We have the von Gennep/Turner knowledge that to get to a sacred consciousness it is necessary to cross a kind of threshold -- at least that’s how it feels.  We have Becker’s idea that we can only defend ourselves against the knowledge that we will die by feeling we have value in some way and that we belong to a meaningful community.  The modern dilemma has been to find those two factors in the face of the realization that not only will WE die, but also our culture, and eventually the planet.  Nothing will be left but a patterning and repatterning of energy.  Unless we can come to terms with that, we can only despair.
This is what I’ve been working on in “The Bone Chalice,” how we can get our flaming minds to relate to a cosmos where dark holes swallow everything even as bright stars are born.  Science is no less mystical than that.  Those who fear that science will reduce everything to gears and sprockets are simply defining science in a pejorative, opportunistic, destructive way that serves the goals of institutional religion.  They want to be the only ones who “know,” who have access to the Power Ring or the Secret Spell or the Intact Crystal.  But the truth, as Dorothy found out, is in every human being and that’s a marvelous mystery.

2 comments:

Anonymous said...

Speaking of mysteries, you know the Blackfeet traditions about the giant eagles that lived on Chief Mountain? Check out this post at http://karlshuker.blogspot.co.uk/2012/08/washingtons-eagle-and-other-giant.html:

"I witnessed a very, very large bird (6-7 ft. tall) that looked almost exactly like a Golden Eagle except for its extraordinary size. The avian flew off with a small deer in its grasp. Its wingspan was wider than one lane of US HWY 21. It lifted the deer from the roadway and cleared the treetops with three cycles of its wings.

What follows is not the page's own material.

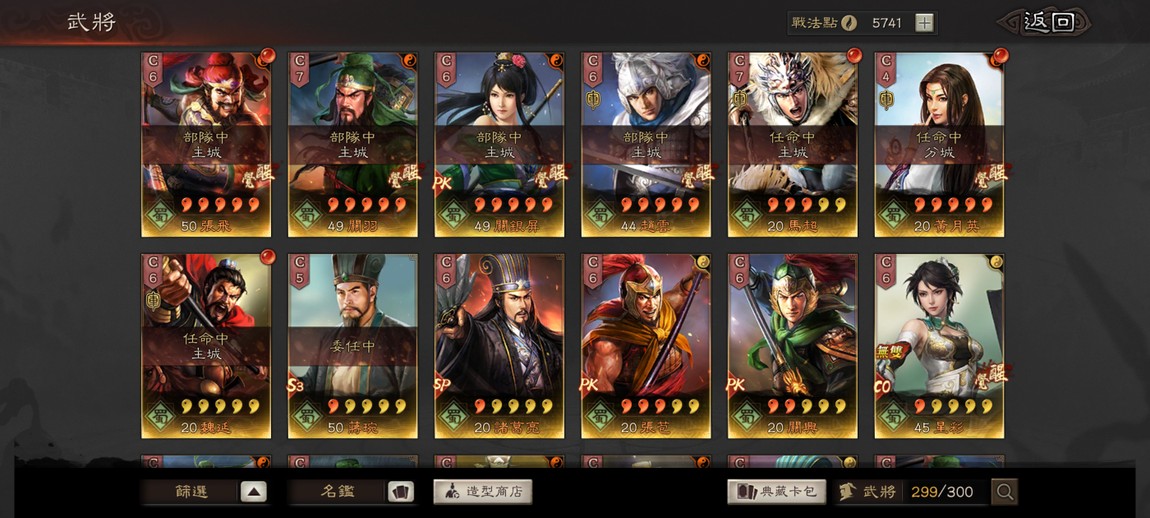Viewport: 1150px width, 518px height.
Task: Click the 返回 back button
Action: (1048, 22)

"The deer's neck was clearly visibly broken, and not just a little bit. It had clearly very recently happened. I have spent much of my life outdoors, hunting, fishing, hiking, camping, etc, and have seen deer in all manner of states and speak from a position of knowledge on the deer itself. I am also quite clear on the size and age of the deer, and stand firmly by my 50 lb estimate. Also not included was what first caught my eye, the movement of spooked (alerted) deer far ahead in the roadway. I saw the flashes of white on their hind ends as they bounded briefly about in the roadway, in an obvious attempt to get the heck out of there, apparently as afraid of this thing as I was. I am sure there are many more small details that may or may not be important.

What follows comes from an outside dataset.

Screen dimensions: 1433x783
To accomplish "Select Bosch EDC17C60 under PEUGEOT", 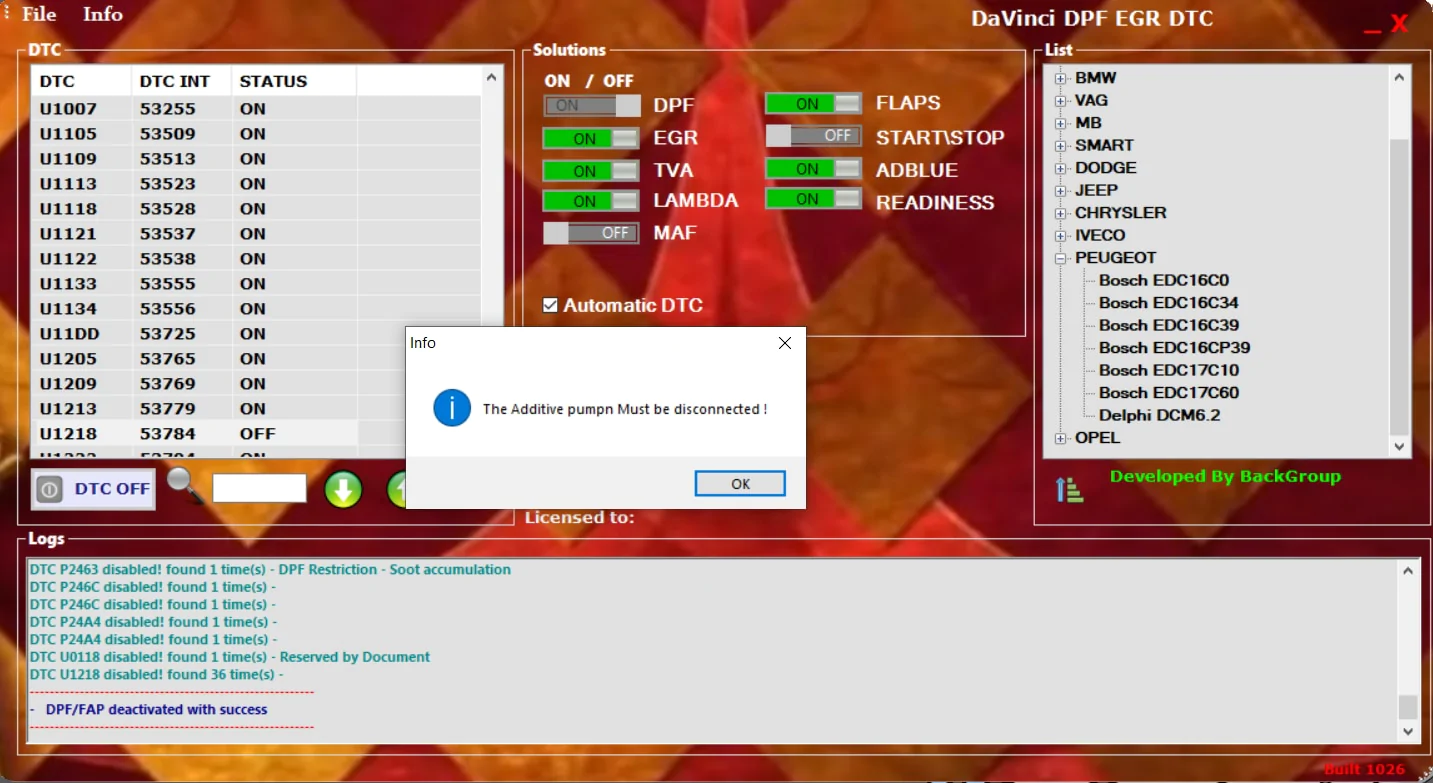I will (x=1167, y=392).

"Also, one thing that really stuck out to me about the whole thing is when the bird looked up. It didn't look at my vehicle. It looked straight at me. In my face. We made eye contact, which totally freaked me out, and convinced me that the creature was very intelligent. This has always stuck out as being very impressive to me. It looked straight into my eyes.

Mary Strachan Scriver said...

This comment is a little off the general philosophical topic of the post but it's clear the person needed a place to post it. Condors used to live on the northern prairie and they are indeed very big and unafraid birds.